Farmer's Market To and Fro on Peggy, with a pit stop at the ATM. I had another one of those mornings where I almost didn't ride. It was getting a bit later than I wanted (the eggs run out quick) and I was this close to driving. So so glad I got out. I am still so surprised at how much fun I have every time I get out on my bike. I picked up strawberries, turnovers, and a dozen eggs. All of this, by the way, was in the beautiful sunshine. I peeled off my hoodie before setting out, and a good thing, too. I was dripping with sweat after walking around the market, which was surprising since it wasn't too hot. Maybe I should have worn shorts?


  • Long Bike - 1:30:17, 18.33 miles, 761 ft gain

So remember last week when I talked about the wind? I was wrong....THIS week was windy. I did the exact same 18.3 mile ride, but it took me at least six minutes longer today, all because of the wind. 20 mph, gusting toward 30. At one point I was going flat out downhill and barely cracked 18mph. There were times when the wind would start to blow me to the side! I've never felt anything like that before, and I'm so glad I got a truly windy training ride in before the race. I had a harder time grabbing my water bottle today compared to last week, although I did still drink on the go four times. It was so windy that it was hard to control my bike with just one hand, even for a moment. You never knew when the next gust was coming!

And of course, I had to have an embarrassing moment: went to mount and start up at a crosswalk, and somehow slipped and slid my leg through the frame, sending my water bottle clattering into the street. I'm just a menace on two wheels, really. Hopefully practice will make it better!

I also switched back to my bike shorts, since I don't really fancy wearing a one piece trisuit every weekend. Those shorts are really no good. Too many seams, and I was feeling the pain only 6 miles in. By mile 14, I was coasting and coming off the seat any chance I could get, just to get some relief. Those things need to get replaced with something more comfortable, stat!

It sounds like a lot of complaints, but I'm really glad this ride happened the way it did. Mentally it feels good to have had a tough conditions ride that didn't go the way I wanted, but I still got out there and got it done.

Nutrition: Cream of Rice with banana and peanut butter 5 hours before, Plum Organic Mashups strawberry banana pouch 30 minutes before, and one bottle tri-berry nuun on the ride.  I had 8 ounces chocolate milk after my transition run was complete.  This was race nutrition testing. I don't want to eat during the actual race, so this worked well. I didn't feel tired or overly full. I didn't really care for waking up to eat and going back to sleep, but hey, I never sleep all the way through the night anyway. Everything sat well and I had plenty of energy.

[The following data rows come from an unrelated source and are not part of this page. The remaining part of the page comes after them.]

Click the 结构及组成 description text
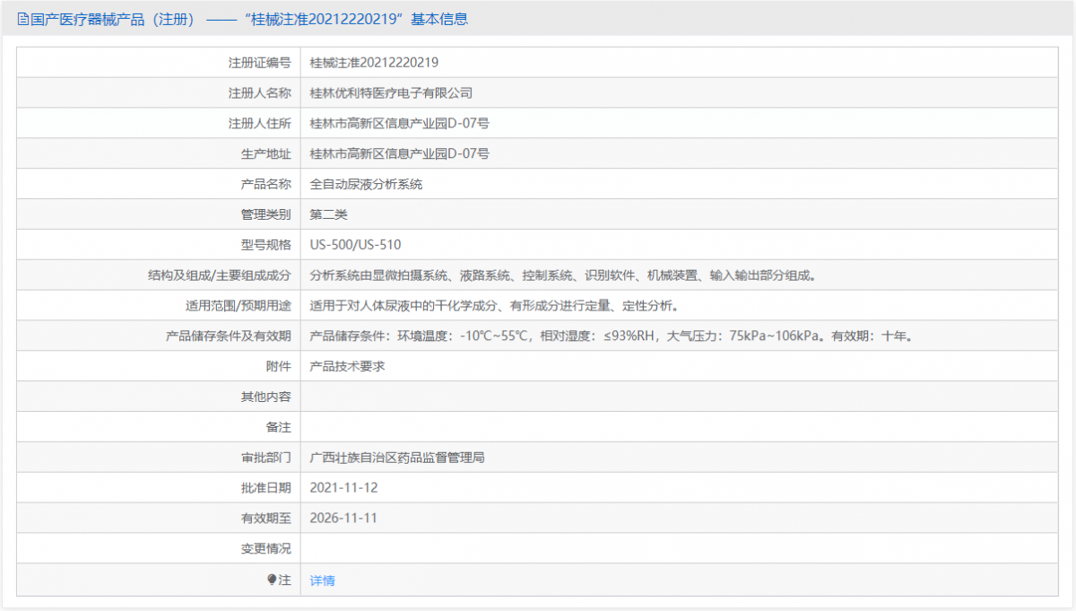 pos(562,275)
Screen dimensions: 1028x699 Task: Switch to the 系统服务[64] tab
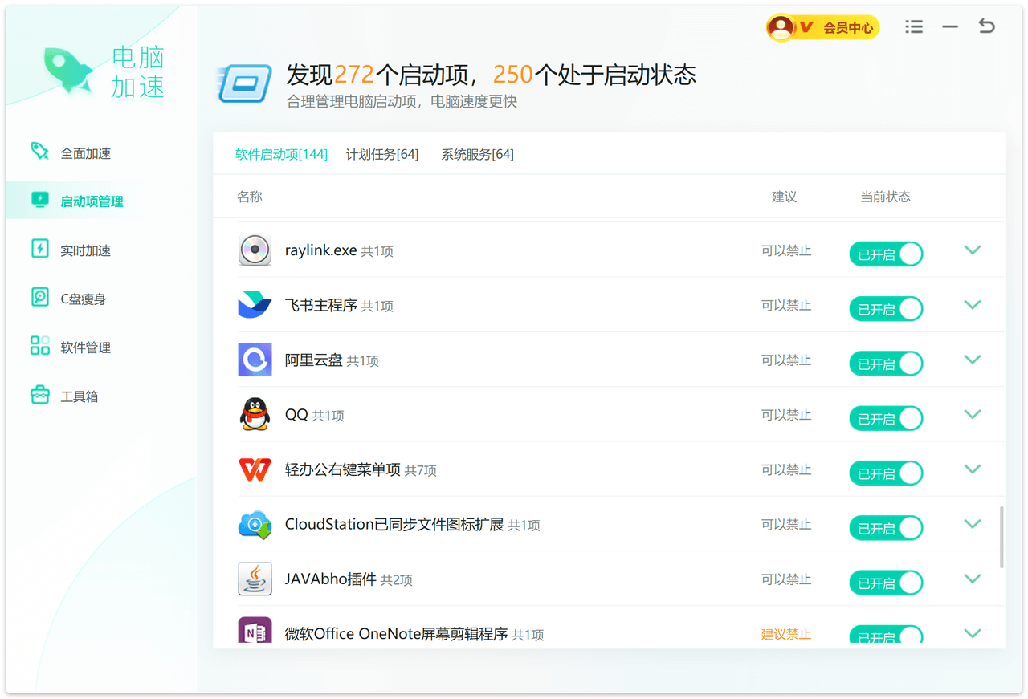pos(477,154)
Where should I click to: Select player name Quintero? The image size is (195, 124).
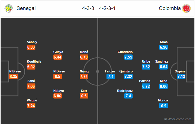click(126, 71)
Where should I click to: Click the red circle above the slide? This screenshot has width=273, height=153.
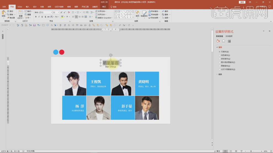coord(62,52)
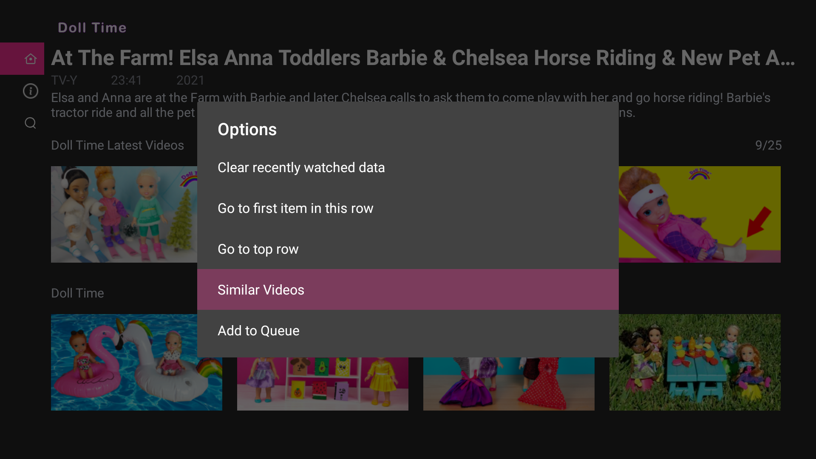Viewport: 816px width, 459px height.
Task: Open the skiing dolls video thumbnail
Action: (x=123, y=214)
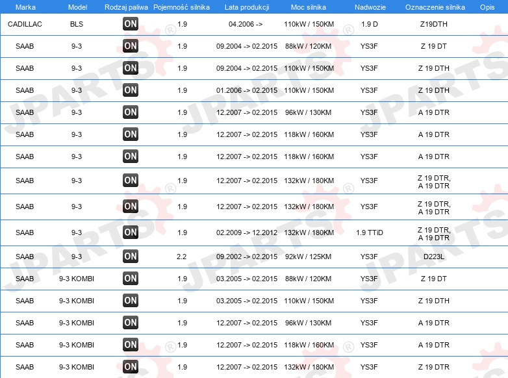Click the Marka column header

coord(25,7)
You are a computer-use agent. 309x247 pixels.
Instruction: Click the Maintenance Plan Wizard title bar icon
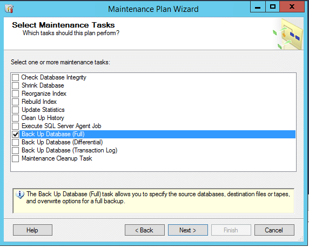(9, 9)
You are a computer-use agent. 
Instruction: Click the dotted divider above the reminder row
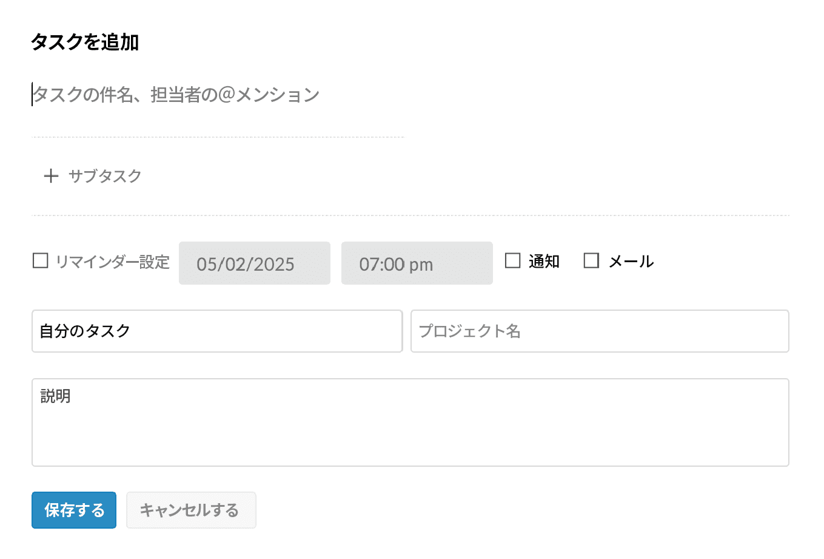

  • Transition Run - 9:16, 0.83 miles

Wobbly bobbly jelly legs, but they predictably cleared about around 0.75 miles in. It doesn't get any easier, but I certainly know what to expect and how long it takes for the legs to come back after the bike.

Week 16 pushed me to new places.  Riding an hour and a half?  Running almost 45 minutes, including actually enjoying running up a hill?  Back in January I had looked at these numbers on my training plan and it seemed impossible.  Instead, I’ve finished off this week feeling so accomplished.  Yes, I need to find the fun in swimming again, and I really need to figure out how to handle my bike, but these things are possible.  Coming up, week 17 is peak weak, then taper.  This is really happening!